My analysis that swift and comprehensive directives aimed at addressing safety concerns and establishing robust regulatory frameworks to mitigate potential risks associated with AI technologies may be weak on ethical ground because the regulators and law makers may not have the technical background necessary to fully comprehend the complexities of AI technology. This gap in understanding can lead to misinformed decisions, inadequate regulations, and an inability to anticipate or mitigate risks effectively.

## FURTHER ANALYSIS USING MACHINE LEARNING TECHNIQUE

In this step, I would like to group documents into clusters based on their topic distributions using Kmeans machine learning technique and then determine and assign a dominant topic to each cluster which would again emphasise the importance of topics within documents.

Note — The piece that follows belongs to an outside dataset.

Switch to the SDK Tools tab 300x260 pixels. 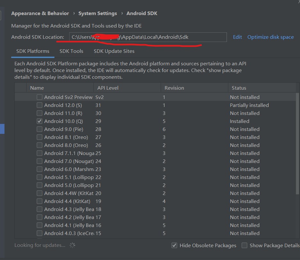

Further, it will also organize and identify common themes among documents.

In [None]:
# Fit KMeans clustering model
num_clusters = num_topics  # Using the number of topics as the number of clusters
kmeans = KMeans(n_clusters=num_clusters, random_state=42)
cluster_labels = kmeans.fit_predict(doc_topic_nmf)

cluster_labels

In [None]:
# code has been generated with the help of Chatgpt

# Group documents by cluster
clusters = {i: [] for i in range(num_clusters)}
for doc_index, cluster_label in enumerate(cluster_labels):
    clusters[cluster_label].append(doc_index)

# Determine the dominant topic in each cluster
cluster_topic_distribution = np.zeros((num_clusters, num_topics))

for cluster_label, doc_indices in clusters.items():
    for doc_index in doc_indices:
        cluster_topic_distribution[cluster_label] += doc_topic_nmf[doc_index]

# Assign cluster names based on the dominant topics
cluster_names = {}
for cluster_label in range(num_clusters):
    dominant_topic = np.argmax(cluster_topic_distribution[cluster_label])
    cluster_names[cluster_label] = topic_labels[dominant_topic]

# Print the cluster name and documents in each cluster
for cluster_label, doc_indices in clusters.items():
    print(f"Cluster {cluster_label} ({cluster_names[cluster_label]}): {doc_indices}")

## INSIGHTS:

The above output illustrate the following insights.

1. Clustering Documents: By using KMeans clustering, the code groups documents that have similar topic distributions (as identified by NMF).
2. Determining Dominant Topics: For each cluster, it calculates the overall topic distribution and identifies the most prevalent topic within the cluster.
3. Assigning Cluster Names: Based on the dominant topic, it assigns a descriptive name to each cluster.
4. Visualizing Results: Finally, it prints out the cluster names and the documents belonging to each cluster, which helps in understanding the composition of each cluster in terms of topic distribution.

## Ethical Point of View: Verification and Validation:

My limited understanding of K-means means I may not fully grasp the nuances and potential pitfalls of the algorithm, such as how it handles different types of data or the influence of initial centroids. This can lead to weak reasoning and conclusions based on the algorithm's output, undermining the credibility of my analysis. It becomes difficult to ensure that the clusters identified are meaningful and accurately represent the underlying data patterns.